# Bow front cabinet



## mailee (Nov 11, 2005)

I am working on a long overdue project for the good lady indoors. It is a corner shoe cabinet for our hallway. My wife wanted something to fit into the corner and she stated she wanted it to be curved. It is the first time I have built a bow front cabinet but thought it would be good practice with my 'new' vacuum press. I have used it for veneering the Beech table top but never any bending. It is not complete yet but seems to be going well and I am happy with the outcome of the bowed front door. It is made using MR MDF and Beech for the stiles and frame sides. It will be painted in a Silver Grey at my wife's request. I am working on the plinth at the moment which will be attached to the bottom with screws.


----------



## Tramo (Oct 27, 2009)

WOW, Very nice !!


----------



## RealCom (Jun 18, 2009)

Looks great. Can't wait to see the finished product.

Ralph


----------



## TWheels (May 26, 2006)

Very, very nice.


----------



## CanuckGal (Nov 26, 2008)

Now that's neat! Well done!


----------



## jlord (Nov 16, 2009)

That's coming put really nice !!


----------



## Dr.Zook (Sep 10, 2004)

Very nice Mailee as to be expected.


----------



## Duane867 (Oct 25, 2008)

Very very NICE !


----------



## BigJimAK (Mar 13, 2009)

Looks good, Mailee!


----------



## xplorx4 (Dec 1, 2008)

Excellant job, a real eye catcher.


----------



## mailee (Nov 11, 2005)

I got the plinth fitted today and managed to get a coat of colour on it. I was going to brush on the Silver Grey but it was too thick and didn't look very good at all. I ended up using a sponge roller to apply it and this seemed to look a whole lot better. I shall now wait until tomorrow to see if it is hard enough to nib it and put on another coat. Will keep you posted as usual. Thanks for the nice comments guys it makes it all worthwhile, just hope the little lady thinks the same way. :laugh:


----------



## Noob (Apr 18, 2009)

Curvy-stuff, very cool. What is "MR MDF " and where do you get it? My guess is that the big-box stores don't have it.


----------



## jd99 (Jun 17, 2009)

I think (I could be wrong) I think it's Moisture Resistant; (Hope that's spelled right)


----------



## WoodTinkerer (Dec 17, 2009)

Works for me...I'm sure it will for her. larry


----------



## mailee (Nov 11, 2005)

Yes your right Danny it is Moisture resistant MDF. It is only available from timber merchants. Over here in the UK it is called Medite board. It is a denser frorm of MDF and as such gives a better edge once cut or routed. I find a couple of coats of sanding sealer on the edge and it is ready for a finish. Much better than the standard fluffy stuff. It sells well over here for making furniture as it finishes well and can also take a spray finish once sealed. HTH.


----------



## harrysin (Jan 15, 2007)

I'm very disappointed in you mailee, such a beautiful project deserved a full photo shoot.


----------



## vikingcraftsman (Mar 31, 2006)

He isn't going to have the time once his wife see it. She is going to have projects lined up for the next 5 years. Great work.


----------



## mailee (Nov 11, 2005)

I got the cabinet finished and ready to install. I am not too sure about the handle though. I didn't know if it should be the same colour as the unit or even a different shape? What do you guys think any suggestions? 
SWMBO thinks it should be the same colour as the unit, I am not so sure and think it should be a contrasting colour. :?


----------



## BigJimAK (Mar 13, 2009)

If I were making it for my bride, I'd want it to be whatever color she wanted it to be. 

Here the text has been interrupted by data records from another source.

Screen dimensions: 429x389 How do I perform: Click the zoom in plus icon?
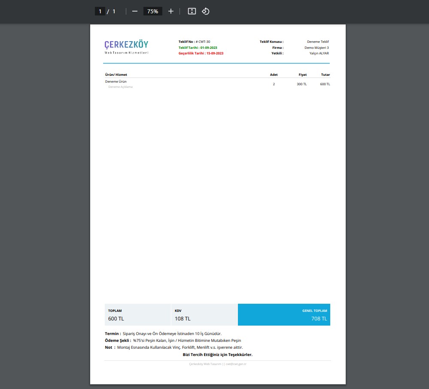pos(171,11)

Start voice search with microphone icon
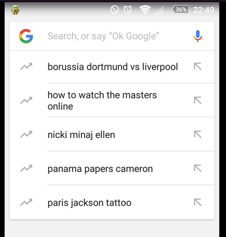tap(198, 36)
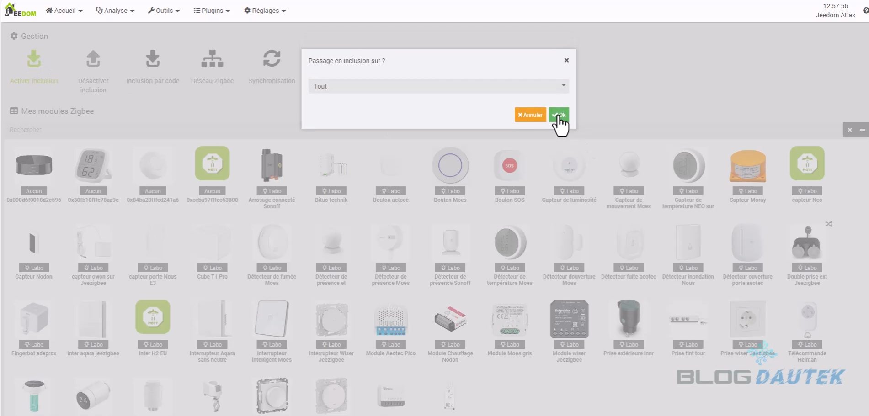
Task: Click the help question mark icon
Action: 865,11
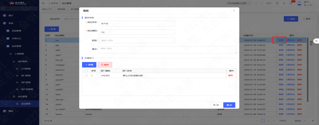Click the star favorites icon in header
This screenshot has width=319, height=125.
tap(284, 3)
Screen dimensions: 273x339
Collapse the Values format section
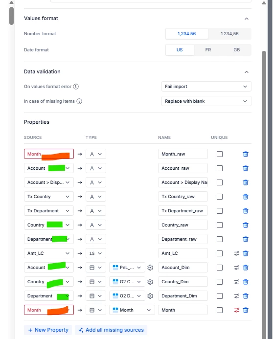247,19
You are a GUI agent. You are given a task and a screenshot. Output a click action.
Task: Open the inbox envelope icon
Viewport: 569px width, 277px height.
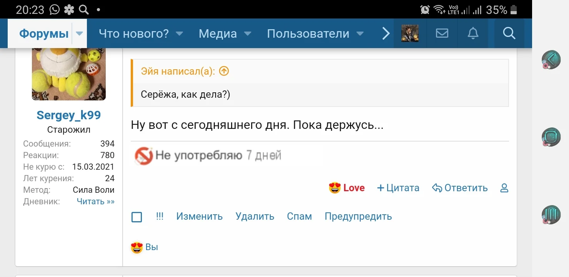[442, 33]
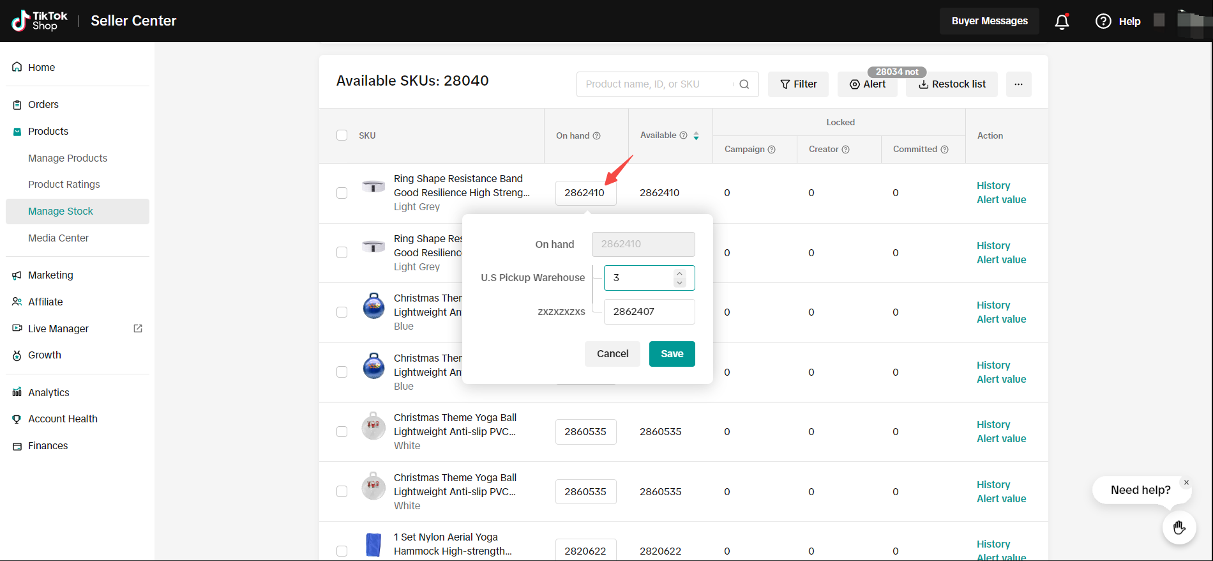Click Live Manager external link icon
Image resolution: width=1213 pixels, height=561 pixels.
coord(138,328)
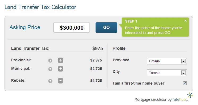Click the City dropdown arrow
This screenshot has height=105, width=198.
183,73
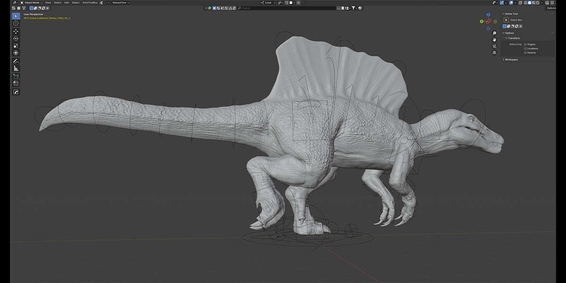This screenshot has height=283, width=566.
Task: Activate the 3D Cursor tool
Action: click(16, 23)
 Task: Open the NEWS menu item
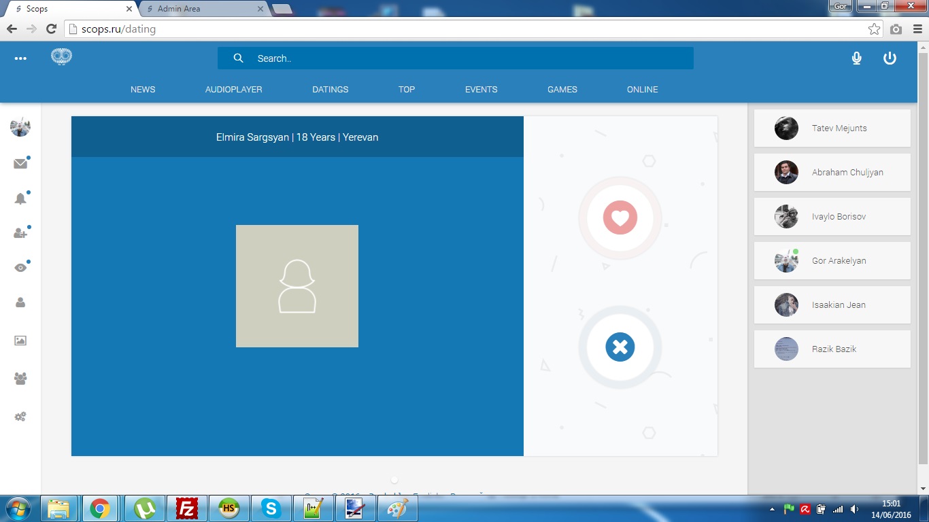[x=143, y=90]
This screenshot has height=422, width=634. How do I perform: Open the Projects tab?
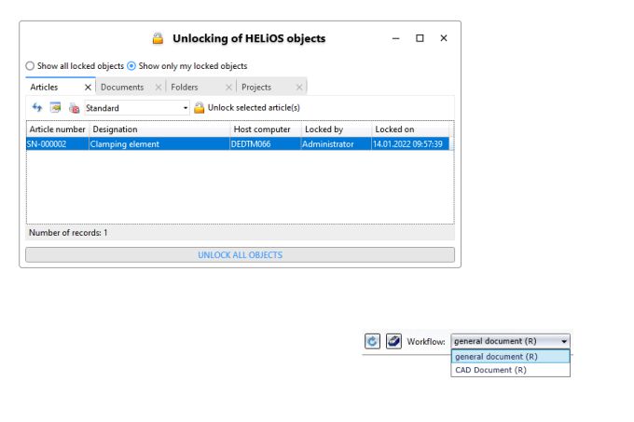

If I were making it for myself, I'd consider black, to contrast with the silver.


----------



## Hamlin (Dec 25, 2005)

Mailee, 

Excellent work as usual.  

Ifin it were up to me decide on the color of the handle, I'm with Jim, contrast would look better but, since this is for the "Mrs"... best to keep her happy.


----------



## Dr.Zook (Sep 10, 2004)

*Swmbo !!!!!!!!!!!!!!!!!!!*



mailee said:


> I got the cabinet finished and ready to install. I am not too sure about the handle though. I didn't know if it should be the same colour as the unit or even a different shape? What do you guys think any suggestions?
> SWMBO thinks it should be the same colour as the unit, I am not so sure and think it should be a contrasting colour. :?


Mailee, after almost 42 yrs of marriage.
SWMBO is ALWAYS right.:agree:
Enough said.:yes4:


----------



## xplorx4 (Dec 1, 2008)

As a fella once said, "you can be right or you can be happy", I'll take happy any time!! :haha::haha:


----------



## RealCom (Jun 18, 2009)

Very nice job.

Ralph


----------



## mailee (Nov 11, 2005)

Here is the unit in place in our hall. She does want the handle changed so we are going to look for a new one this week. Still she is happy with the cabinet and has already mounted her Money Tree on top of it.


----------



## RLFX (Nov 20, 2009)

That is Mint !!


----------



## TwoSkies57 (Feb 23, 2009)

Excellent work mailee.... very cool.. especially since it seems to work so well in that location...

i'd love to get my hands of a vac. press. I think bending just adds a whole new element to wood working...


----------